Tuesday, November 24, 2015
John Doe victims still in legal limbo four months after Supreme Court ruling
MADISON, Wisconsin — More than four months have passed since the state Supreme Court ruled Wisconsin’s secret John Doe investigation unconstitutional and ordered it shut down.
People from 29 conservative organizations are still waiting for the return of property the investigators illegally seized and the resumption of their lives — long suspended by the politically driven probe.
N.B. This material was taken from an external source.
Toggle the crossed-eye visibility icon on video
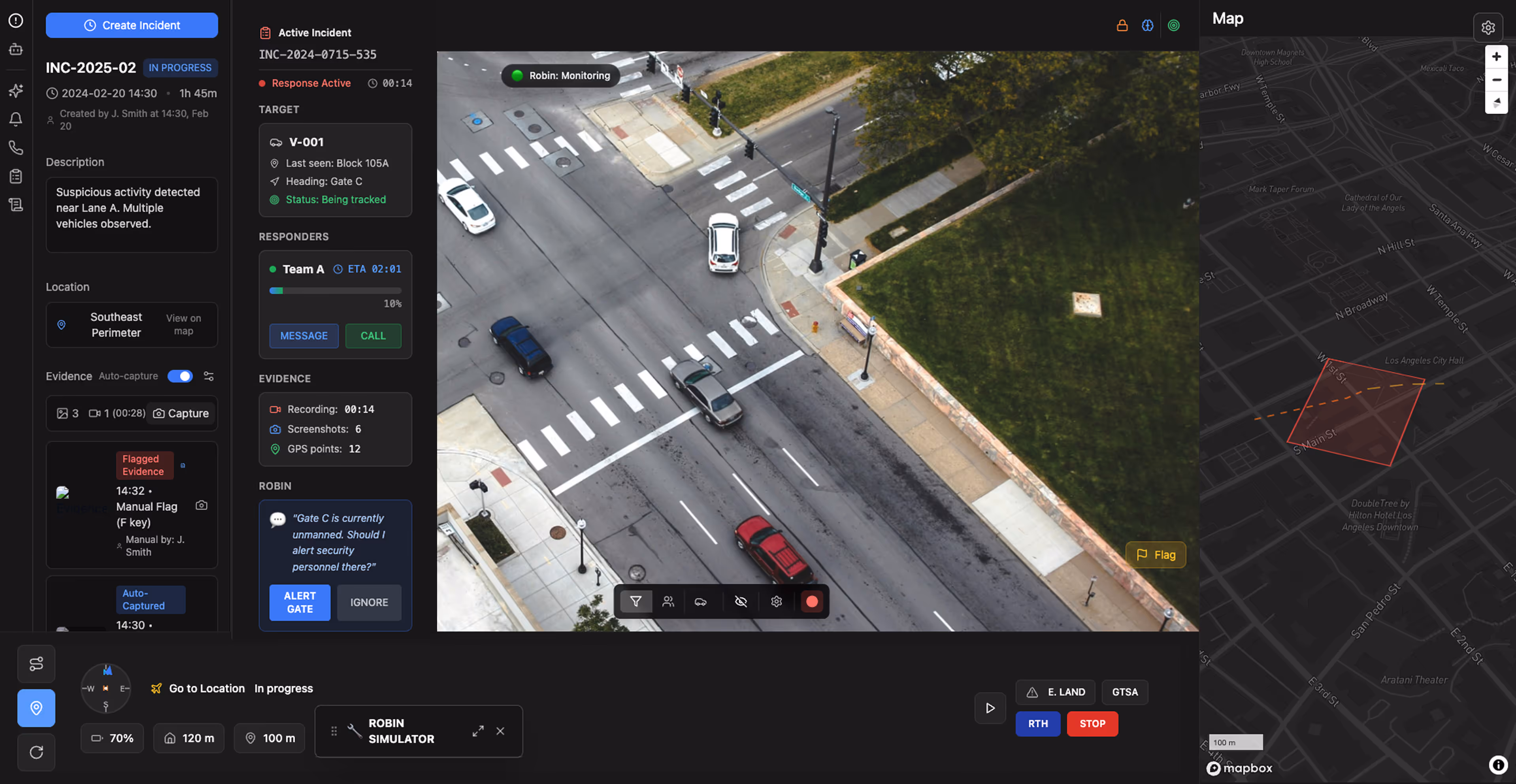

“Worse yet, innocent people continue to be harassed by prosecutors filing frivolous motions and threatening to disclose their private information which prosecutors obtained illegally,” said a John Doe target who asked not to be identified for this story due to the unsettled nature of the case.
The release of reconsideration motions is a matter of the court’s discretion.
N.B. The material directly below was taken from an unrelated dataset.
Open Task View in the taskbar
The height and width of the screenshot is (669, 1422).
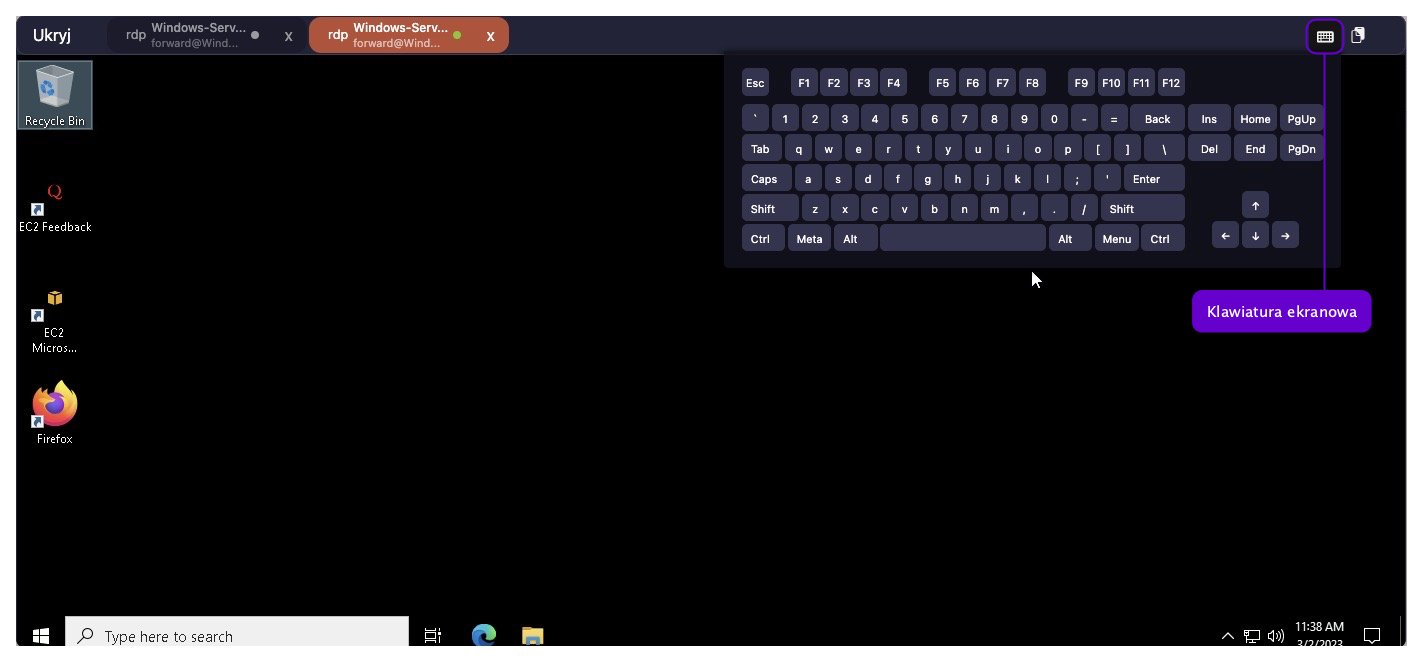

Diane Fremgen, clerk of the state Supreme Court and Court of Appeals, told Wisconsin Watchdog on Monday she hasn’t heard anything from the court about a decision. She said such cases can come through quickly, but she recalls one reconsideration ruling released nearly a year after the motion was filed.
It took the high court seven months to issue rulings in the original John Doe-related matters.
On July 16, the Supreme Court ruled — with liberal Justice Ann Walsh Bradley recusing — the investigation based on theories of illegal campaign coordination between the conservative groups and Gov. Scott Walker’s campaign ran afoul of the First Amendment.
Writing for the conservative majority on the court, Justice Michael Gableman slammed the investigation and praised the unnamed movants in the case before the court.
“It is utterly clear that the special prosecutor has employed theories of law that do not exist in order to investigate citizens who were wholly innocent of any wrongdoing,” Gableman wrote in the opinion. “In other words, the special prosecutor was the instigator of a ‘perfect storm’ of wrongs.”
Milwaukee County District Attorney John Chisholm, a Democrat, launched what became known as “John Doe II” in August 2012. The state’s Government Accountability Board, according to court documents, jumped in to assist the district attorney’s office almost immediately, eventually transforming the probe into a five-county campaign finance dragnet.
The Supreme Court ordered that prosecutors return the millions of records and other items they seized in raids and through a spying operation into targets and destroy any copies.